Human rights advocates around the globe are cheering an announcement from Google, Inc. that it will no longer censor content in China, following a cyber attack on its infrastructure that originated there. The move could force the company’s withdrawal from the Chinese market.
Google believes the goal of the attack was to access the Gmail accounts of Chinese human rights advocates.
“We can only welcome the courage shown by Google’s executives. A foreign IT company . . . is standing up to the Chinese authorities, who keep clamping down more and more on the Internet,” Reporters Without Borders said in a press release. “We call on other IT companies to form a common front, and we urge the Chinese authorities to reconsider their position. Google seems to have opened a breach — the cooperation of Western companies in the control of news and information is no longer systematic.”
China has long been a target of human rights groups over concerns related to free speech, free expression, privacy rights and the Internet. Chinese authorities have purposefully and systematically sought to shut down access to any Web site that they deem to contain illegal or “dangerous” material. Methods used have ranged from deploying cyber-police to track users’ activities, to a thwarted effort to require all personal computers sold in China to carry filtering software (an incident known as China’s Green Dam).
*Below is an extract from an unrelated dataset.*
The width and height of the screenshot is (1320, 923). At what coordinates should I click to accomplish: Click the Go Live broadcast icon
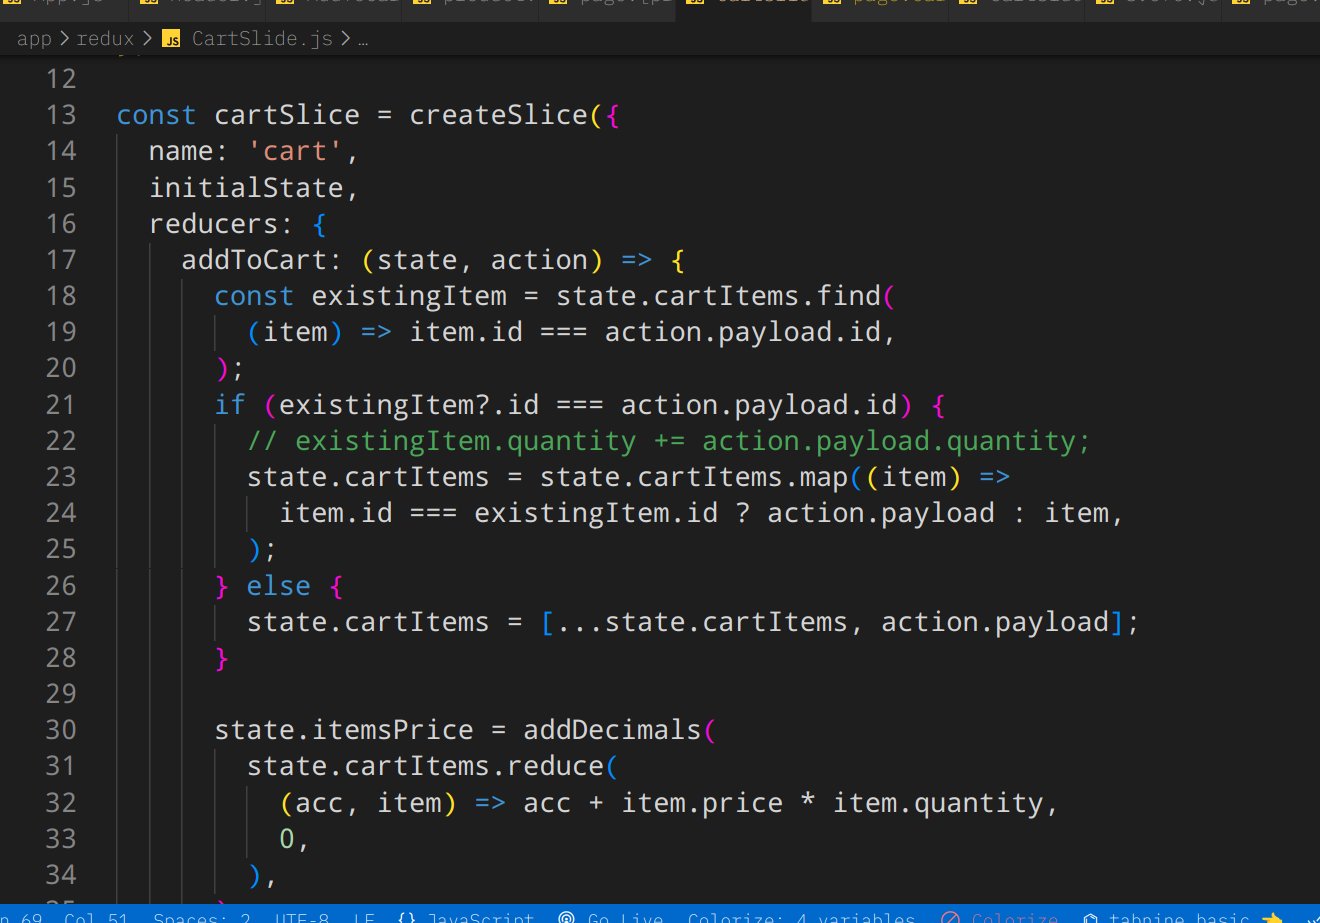[566, 917]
Corporations in the ICT sector have also run afoul of human rights advocates for their cooperation with Chinese authorities. While most observers agree that the private sector is not in the business of human rights, companies and stakeholders also broadly agree on the concept of “do no harm.” As a result, operating in countries like China, Cuba, Egypt and Iran, where authorities are known to use evidence gleaned from individuals’ online activities, has presented a dilemma for the ICT sector.
Most providers have argued that keeping their services available in repressive countries helps residents there exercise freedoms and connect to the world. But their record has not been spotless.
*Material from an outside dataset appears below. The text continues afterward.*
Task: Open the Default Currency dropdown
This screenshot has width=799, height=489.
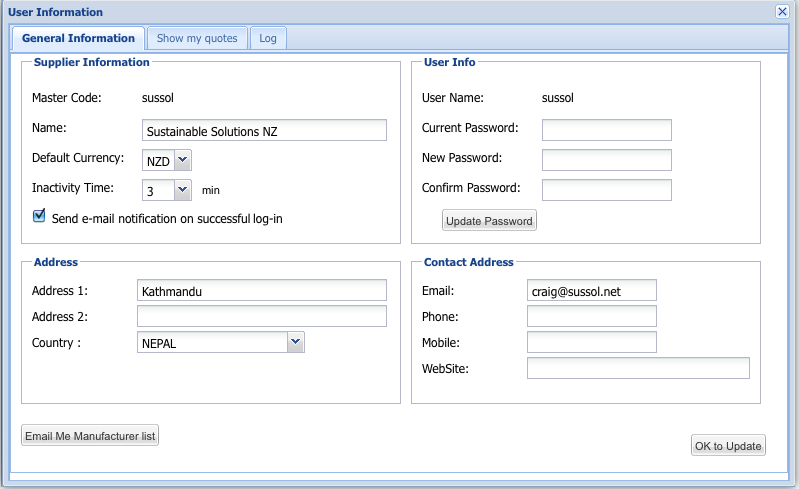Action: (182, 159)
Yahoo! Inc. drew intense fire from rights advocates over its role in helping the Chinese government identify, prosecute and imprison dissidents. The company’s chief executive Jerry Yang found himself facing down U.S. congressional hearings in 2007 over the company’s decision to provide e-mail records to Chinese authorities.
Yahoo! very publicly sided with Google today.
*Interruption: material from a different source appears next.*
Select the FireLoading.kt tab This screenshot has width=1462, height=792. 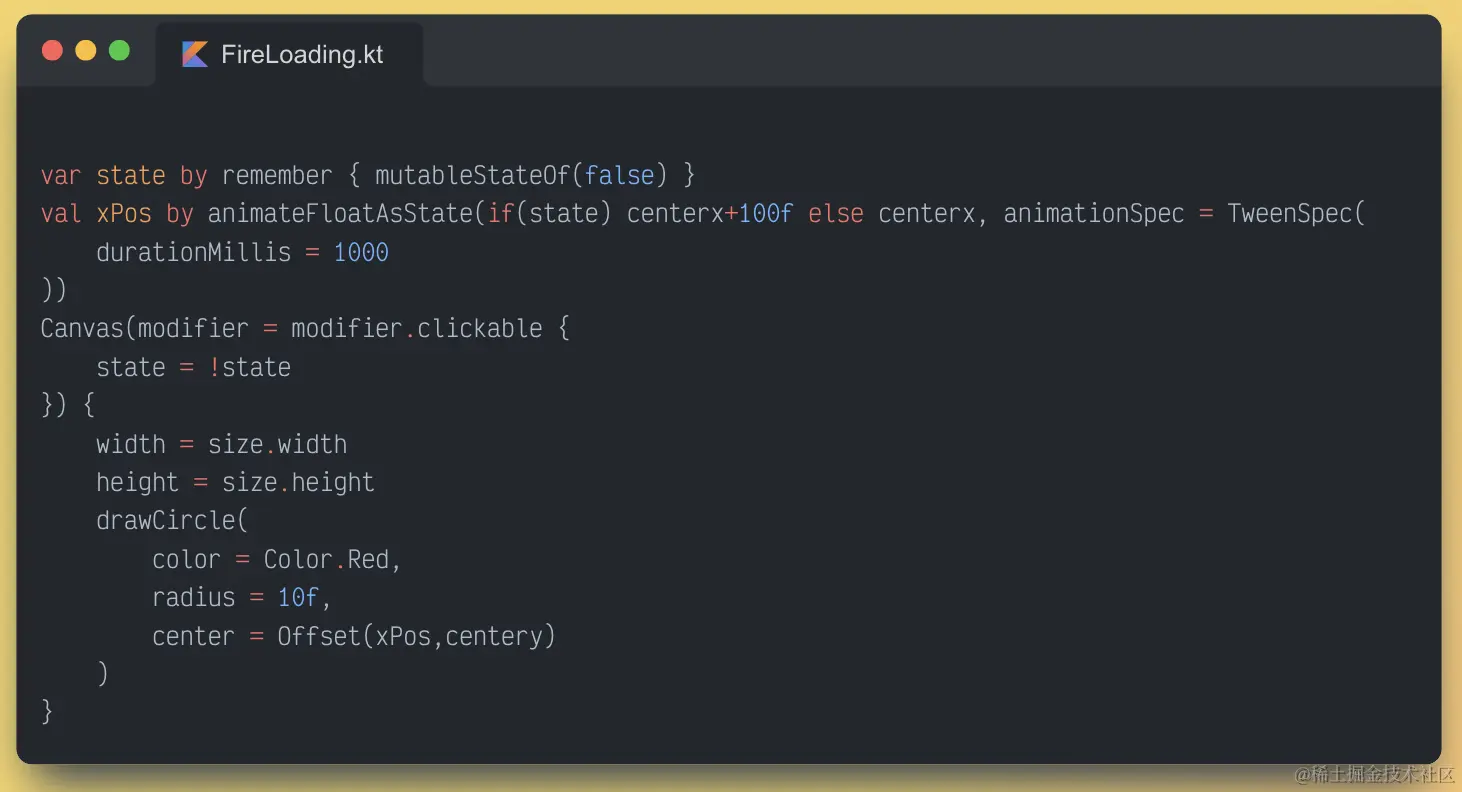pos(290,54)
It’s uncommon for global corporations to take such a public stand on politically charged issues, especially when doing so might jeopardizes access to the massive Chinese market.
“At the very least, public discussion of censorship in China might help move things forward for Chinese Web users. And public exposure of the persecution of human rights defenders in China . . . can again only be for the good,” Amnesty International wrote on its blog Wednesday.